Generally these tungsten oxide nanomaterials are prepared using various techniques such as: thermal evaporation [18], flame spray technique [19], modified plasma arc gas condensation [20], liquid phase deposition [21], the reverse microemulsion-mediated method [22] and the hydrothermal method [17], [23], [24], [25], [26], [27]. Among these techniques, the hydrothermal approach stands out as a very promising route featuring low reaction temperature, and may be applicable to large scale processes.

Hexagonal structures of hydrated and non-hydrated tungsten oxide are generally metastable [15]; therefore, they must be prepared at relatively low temperatures. Recently Song et al. [28] reported on the electrochemical properties of one-dimensional h-WO₃ and h-WO₃·1/3H₂O nanostructures prepared by hydrothermal synthesis using different salts in order to understand the structures and morphologies effect on injection of lithium cation into the structure of tungsten oxide nanomaterials. The authors discussed the difference in electrochemical behaviors in terms of difference of reaction surface area between the two types of nanomaterials.

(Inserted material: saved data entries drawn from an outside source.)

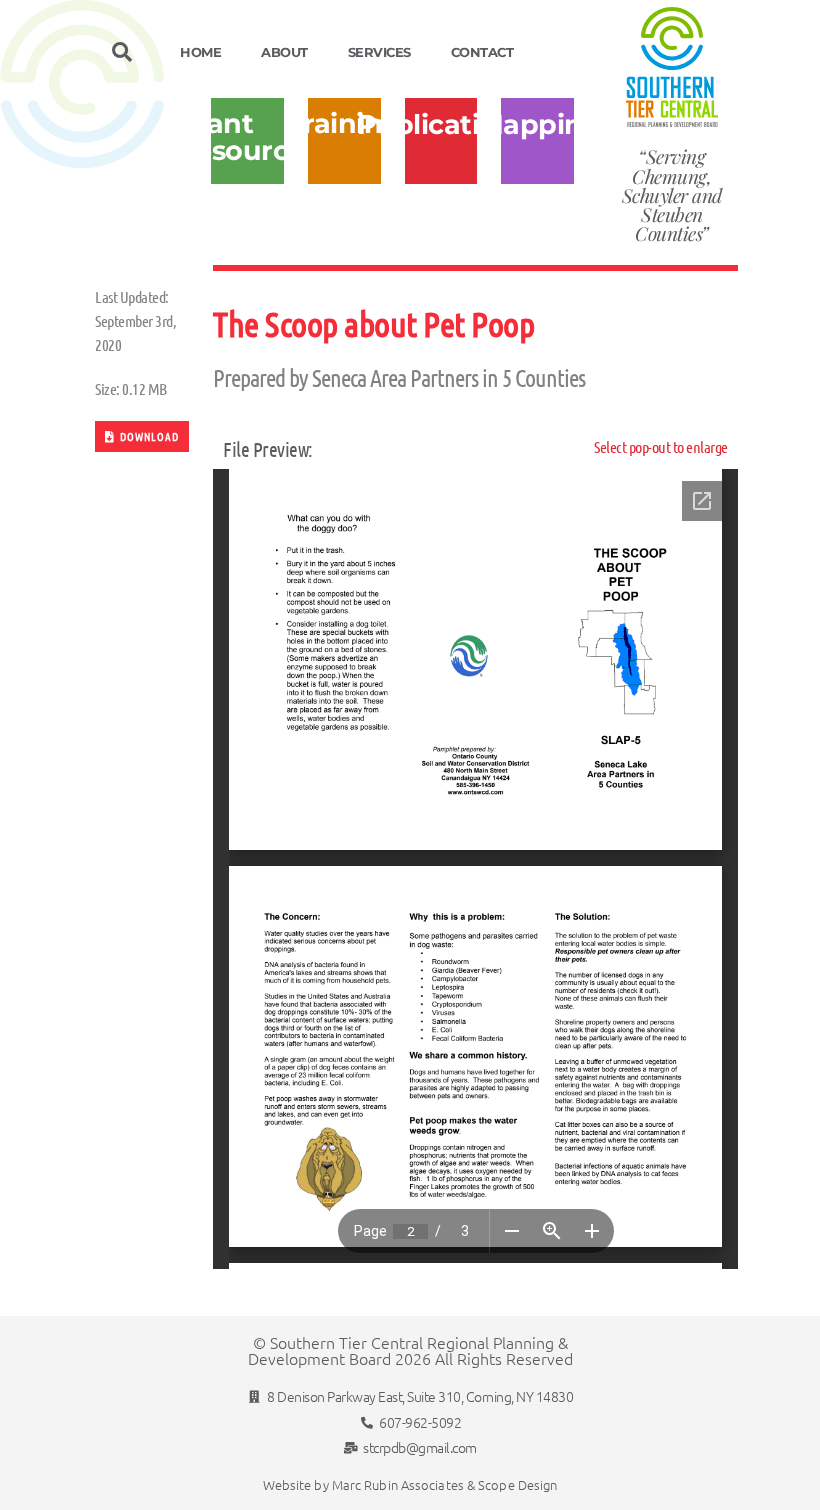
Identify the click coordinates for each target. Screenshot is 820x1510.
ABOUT (284, 52)
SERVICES (379, 52)
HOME (200, 52)
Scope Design (517, 1484)
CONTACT (482, 52)
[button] (122, 52)
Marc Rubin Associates (398, 1484)
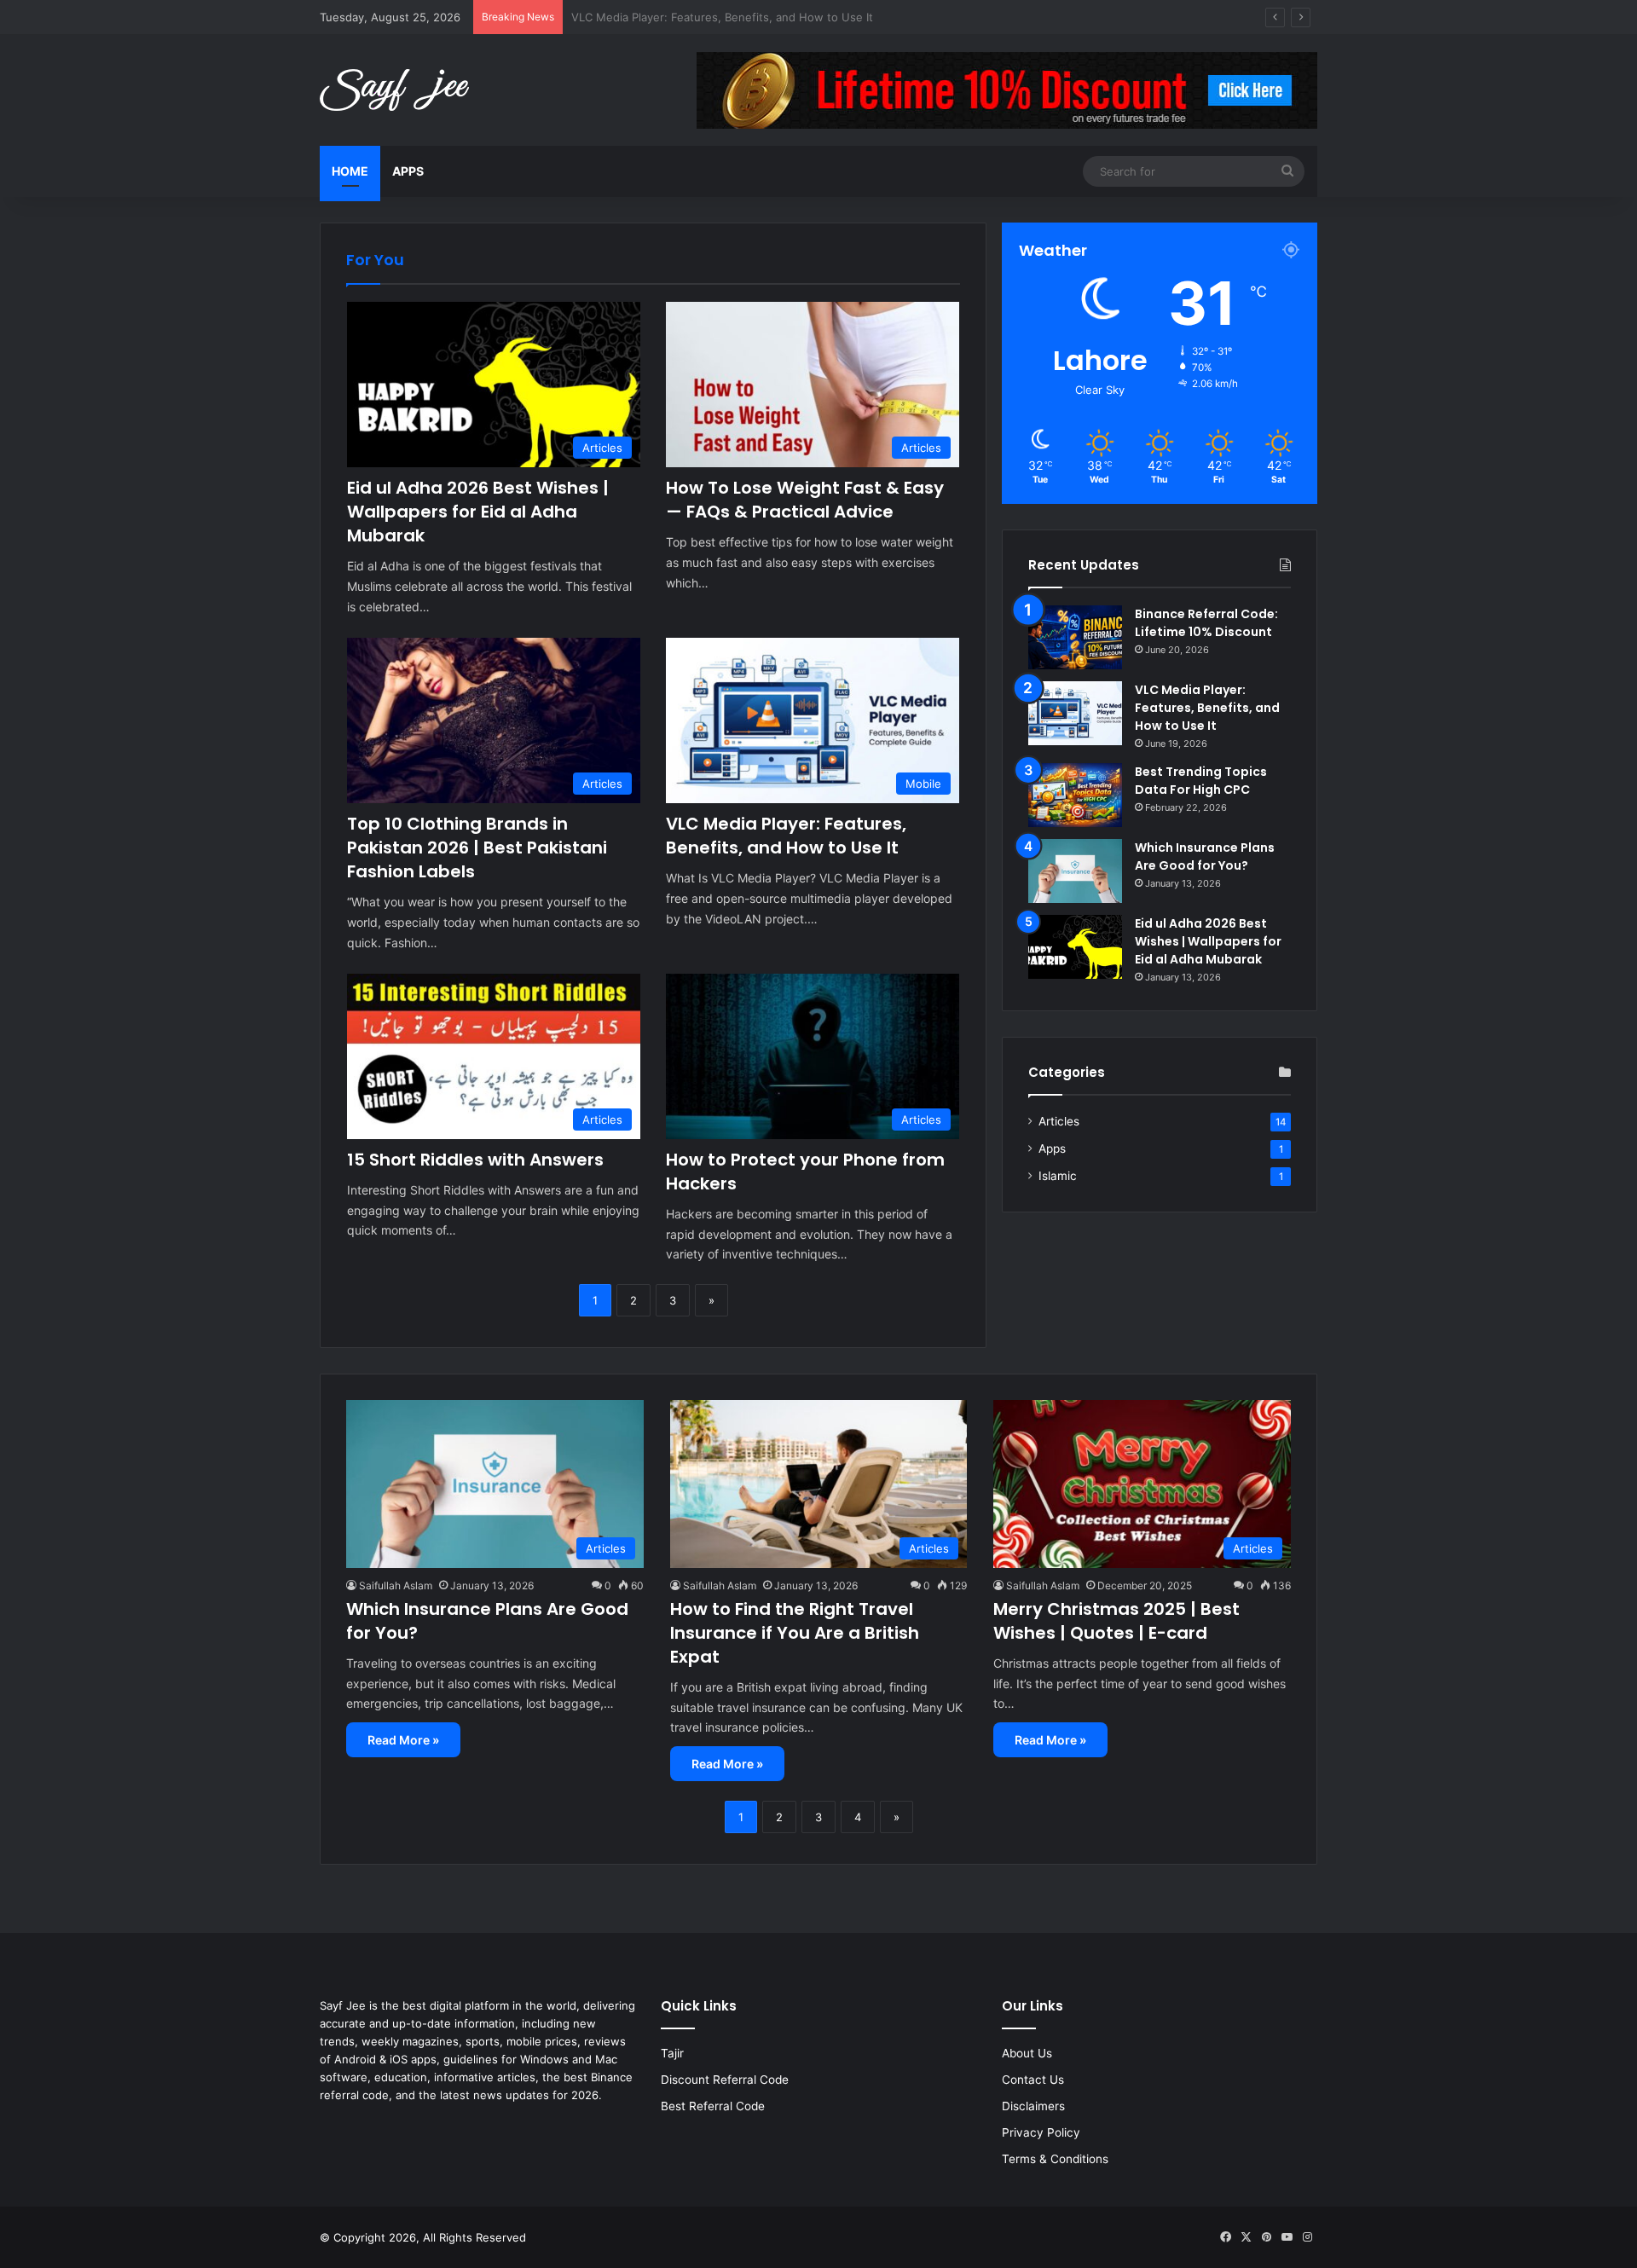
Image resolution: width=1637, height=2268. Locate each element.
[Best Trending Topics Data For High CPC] (1075, 795)
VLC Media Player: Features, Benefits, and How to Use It (786, 835)
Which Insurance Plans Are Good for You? (1205, 856)
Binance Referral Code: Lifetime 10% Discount (1206, 622)
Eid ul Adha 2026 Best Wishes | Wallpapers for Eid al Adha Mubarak (478, 511)
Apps (408, 171)
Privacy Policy (1041, 2132)
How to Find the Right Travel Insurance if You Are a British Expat (794, 1633)
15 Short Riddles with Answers (475, 1160)
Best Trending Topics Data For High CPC (677, 17)
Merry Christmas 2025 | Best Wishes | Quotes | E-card (1116, 1621)
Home (350, 171)
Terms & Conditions (1055, 2159)
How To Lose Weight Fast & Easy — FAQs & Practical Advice (805, 500)
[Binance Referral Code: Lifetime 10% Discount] (1075, 637)
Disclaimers (1033, 2106)
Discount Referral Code (725, 2079)
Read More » (403, 1740)
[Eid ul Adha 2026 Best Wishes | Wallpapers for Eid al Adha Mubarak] (1075, 947)
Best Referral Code (713, 2106)
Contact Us (1033, 2079)
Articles (1058, 1121)
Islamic (1057, 1176)
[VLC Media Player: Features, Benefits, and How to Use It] (1075, 713)
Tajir (672, 2053)
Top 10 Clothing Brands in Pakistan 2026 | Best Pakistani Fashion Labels (477, 847)
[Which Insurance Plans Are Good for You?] (1075, 871)
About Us (1027, 2053)
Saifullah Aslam (395, 1585)
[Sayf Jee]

In this paper we deal with the hydrothermal synthesis and structural characterization of h-WO₃·1/3H₂O nanocrystals with different morphologies using surfactants having different alkyl chain length. Using the h-WO₃·1/3H₂O nanofiber layers on indium-tin-oxide (ITO)-coated glass as electrode, the electrochemical properties were investigated by cyclic voltammetry (CV) in the presence of Li⁺, Na⁺ and K⁺ respectively, in aqueous electrolytic solution and in propylene carbonate electrolytic one.